• **WHAT NEEDS TO BE DONE**
How many lines of the records below contain the string "Instruction" with matching case? Reply with the number alone.

• **SOURCE DATA**
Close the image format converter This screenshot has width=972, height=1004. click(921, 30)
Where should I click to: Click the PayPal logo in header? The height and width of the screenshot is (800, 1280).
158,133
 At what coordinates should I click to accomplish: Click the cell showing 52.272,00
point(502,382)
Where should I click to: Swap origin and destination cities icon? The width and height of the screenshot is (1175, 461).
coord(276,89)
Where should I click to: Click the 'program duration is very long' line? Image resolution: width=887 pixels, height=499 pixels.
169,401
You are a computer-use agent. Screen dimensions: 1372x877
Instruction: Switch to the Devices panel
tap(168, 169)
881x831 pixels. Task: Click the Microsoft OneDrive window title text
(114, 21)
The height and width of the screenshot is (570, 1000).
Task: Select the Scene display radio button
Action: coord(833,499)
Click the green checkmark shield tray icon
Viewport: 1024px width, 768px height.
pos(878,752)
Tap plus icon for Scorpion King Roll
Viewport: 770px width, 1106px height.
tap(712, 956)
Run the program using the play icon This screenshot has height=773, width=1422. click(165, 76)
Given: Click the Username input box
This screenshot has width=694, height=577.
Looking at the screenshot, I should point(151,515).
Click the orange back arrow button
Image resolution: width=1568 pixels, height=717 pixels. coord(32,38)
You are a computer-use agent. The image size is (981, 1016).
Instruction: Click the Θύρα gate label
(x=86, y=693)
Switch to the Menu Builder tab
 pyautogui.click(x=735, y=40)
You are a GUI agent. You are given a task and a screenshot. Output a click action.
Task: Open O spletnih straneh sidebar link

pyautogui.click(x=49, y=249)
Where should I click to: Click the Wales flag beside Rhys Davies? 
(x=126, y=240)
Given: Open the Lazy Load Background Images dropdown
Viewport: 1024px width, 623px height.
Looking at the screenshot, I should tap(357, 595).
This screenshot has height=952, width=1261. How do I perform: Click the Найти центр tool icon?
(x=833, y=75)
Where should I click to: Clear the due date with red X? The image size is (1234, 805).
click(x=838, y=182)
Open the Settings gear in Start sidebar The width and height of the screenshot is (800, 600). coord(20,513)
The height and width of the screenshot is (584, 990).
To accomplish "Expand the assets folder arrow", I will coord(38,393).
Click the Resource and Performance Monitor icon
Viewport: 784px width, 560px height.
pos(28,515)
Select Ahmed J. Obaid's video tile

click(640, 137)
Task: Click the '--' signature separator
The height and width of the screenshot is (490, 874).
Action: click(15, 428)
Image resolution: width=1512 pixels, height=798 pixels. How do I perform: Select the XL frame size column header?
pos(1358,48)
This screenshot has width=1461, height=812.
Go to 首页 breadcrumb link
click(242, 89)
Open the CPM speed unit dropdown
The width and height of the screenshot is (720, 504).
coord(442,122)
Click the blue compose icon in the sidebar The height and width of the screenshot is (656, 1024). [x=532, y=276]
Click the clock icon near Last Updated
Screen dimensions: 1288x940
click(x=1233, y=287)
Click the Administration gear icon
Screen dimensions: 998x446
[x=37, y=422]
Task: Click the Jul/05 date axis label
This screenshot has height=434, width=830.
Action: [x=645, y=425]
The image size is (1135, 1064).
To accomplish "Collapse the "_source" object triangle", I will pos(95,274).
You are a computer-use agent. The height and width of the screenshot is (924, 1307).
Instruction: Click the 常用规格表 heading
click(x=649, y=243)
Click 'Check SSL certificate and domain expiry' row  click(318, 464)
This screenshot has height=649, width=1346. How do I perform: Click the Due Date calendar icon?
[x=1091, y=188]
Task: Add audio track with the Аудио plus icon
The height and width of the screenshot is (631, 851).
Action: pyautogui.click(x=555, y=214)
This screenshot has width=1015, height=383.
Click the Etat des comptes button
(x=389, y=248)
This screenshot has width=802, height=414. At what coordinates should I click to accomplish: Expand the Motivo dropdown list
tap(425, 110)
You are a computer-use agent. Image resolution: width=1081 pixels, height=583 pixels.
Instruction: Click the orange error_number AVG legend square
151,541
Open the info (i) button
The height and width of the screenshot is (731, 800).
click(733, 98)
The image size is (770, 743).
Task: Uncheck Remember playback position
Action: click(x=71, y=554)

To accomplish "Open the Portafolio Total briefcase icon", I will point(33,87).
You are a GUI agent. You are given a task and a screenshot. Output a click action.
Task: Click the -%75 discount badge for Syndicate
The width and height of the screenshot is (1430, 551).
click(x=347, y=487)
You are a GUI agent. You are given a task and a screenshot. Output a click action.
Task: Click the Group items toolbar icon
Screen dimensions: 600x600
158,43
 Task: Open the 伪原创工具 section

• **SOLUTION**
4